Possession is a matter of fact depending on all particular circumstances of the case, the character and the value of the property, the suitable and the natural mode of using it, the course of the conduct which the proprietor might reasonably be expected to follow with due regard to his own interest, all these things are to be taken into account in determining the efficiency of a possession.
Trivial acts of trespass do not amount to possession.
In order to acquire by statute of limitation a title to land which has a known owner, that owner must have lost his right to the land by being disposed of it or by having discontinued his possession of it. The courts have always been reluctant to allow an encroacher or a squatter to acquire a good title of land against the true owner.
In order to acquire by statute of Limitation a title to land which has a known owner, that owner must have lost his right to the land by being dispossessed of it or by having discontinued his possession it. And the running of time must be continuous and not suspended against a known owner who has failed to assert his right against the adverse possession. In this case time started running from the time the defendants acquired registration which is well over 27 years now. From the time the suit land was transferred to the defendant to the time Maina died and was buried on the suit land was over 20 years and his son Njoroge Maina died about 2 years later and was also buried on the suit land. I am satisfied that the Maina family has been in occupation and adverse possession for over 30 years and have become entitled to acquire the same by adverse possession. But the next question is whether or not the family of the plaintiff occupied and were in possession of the whole of the suit land.
The plaintiff had conceded that the residential house which was rented out occupied about 2 acres. She also conceded that it was rented out by the defendants who received rent from it. This was confirmed by DW2 GORDON HERBERT who testified that the house was rented to him by the defendants and to whom he paid the rent.

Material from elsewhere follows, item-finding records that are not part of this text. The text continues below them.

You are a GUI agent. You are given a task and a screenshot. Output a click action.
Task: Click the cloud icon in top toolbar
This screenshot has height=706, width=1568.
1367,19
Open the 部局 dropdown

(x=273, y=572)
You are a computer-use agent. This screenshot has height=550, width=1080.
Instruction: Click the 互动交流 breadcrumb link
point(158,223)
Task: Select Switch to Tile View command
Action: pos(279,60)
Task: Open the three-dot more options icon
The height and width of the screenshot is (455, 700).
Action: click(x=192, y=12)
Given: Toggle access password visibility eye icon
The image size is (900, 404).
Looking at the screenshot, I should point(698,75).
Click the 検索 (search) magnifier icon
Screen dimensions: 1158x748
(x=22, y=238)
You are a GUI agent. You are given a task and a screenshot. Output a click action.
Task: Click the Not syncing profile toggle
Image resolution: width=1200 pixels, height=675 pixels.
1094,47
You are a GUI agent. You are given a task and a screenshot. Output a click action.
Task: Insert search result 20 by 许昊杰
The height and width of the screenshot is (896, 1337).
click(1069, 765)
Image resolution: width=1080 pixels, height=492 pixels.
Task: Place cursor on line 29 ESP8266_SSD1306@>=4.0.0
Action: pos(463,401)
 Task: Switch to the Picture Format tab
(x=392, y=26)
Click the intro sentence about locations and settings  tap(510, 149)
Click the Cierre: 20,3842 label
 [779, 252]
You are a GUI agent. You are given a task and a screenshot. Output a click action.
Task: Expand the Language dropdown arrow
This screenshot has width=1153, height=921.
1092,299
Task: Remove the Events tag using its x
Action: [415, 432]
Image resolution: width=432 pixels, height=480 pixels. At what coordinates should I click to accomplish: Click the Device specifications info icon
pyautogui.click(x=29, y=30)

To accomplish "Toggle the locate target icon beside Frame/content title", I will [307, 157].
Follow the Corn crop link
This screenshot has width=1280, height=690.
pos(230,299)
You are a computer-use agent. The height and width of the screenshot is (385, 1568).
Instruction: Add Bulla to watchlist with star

The plaintiff also conceded that she has never received any rent from the said house. This means therefore that the plaintiff’s successful claim by adverse possession is limited only to the portion the family is occupying and in exclusion of the area where the residential house stands which is about 2 acres. Section 38 of the Limitation Act provides:
(10) (1) where a person claims to have become entitled by adverse possession to land registered under any of the Acts cited in Section 37 of this Act (Government Lands Act, the Registration of Titles Act, the Land Titles Act or the Registered Land Act) or a land comprised of a lease registered under any of those Acts, he may apply to the High Court for an order that he be registered as a proprietor of the land or lease in place of the person then registered as the proprietor of the land.”
In my opinion the plaintiff has established her claim by adverse possession. The defendant is not entitled either to possession of or to oust the plaintiff from the portion occupied by the plaintiff. The plaintiff has acquired a transmissible interest in the portion occupied by her against the whole world including the defendants.
The declaration which the court will make is that the plaintiff is owner of the well and clearly demarcated portion which is in her possession and occupation by the Maina family.
The District Lands Surveyor to be contacted to survey and to fix the pickets to enable the process of transfer and registration by the District Land Registrar and the costs of that process to be born by the plaintiff.
Consequently judgment is entered for the plaintiff as above stated.
Each party to bear his own costs.
Those are the orders of this court.
Dated and delivered at Nairobi this 20th day of September 2006.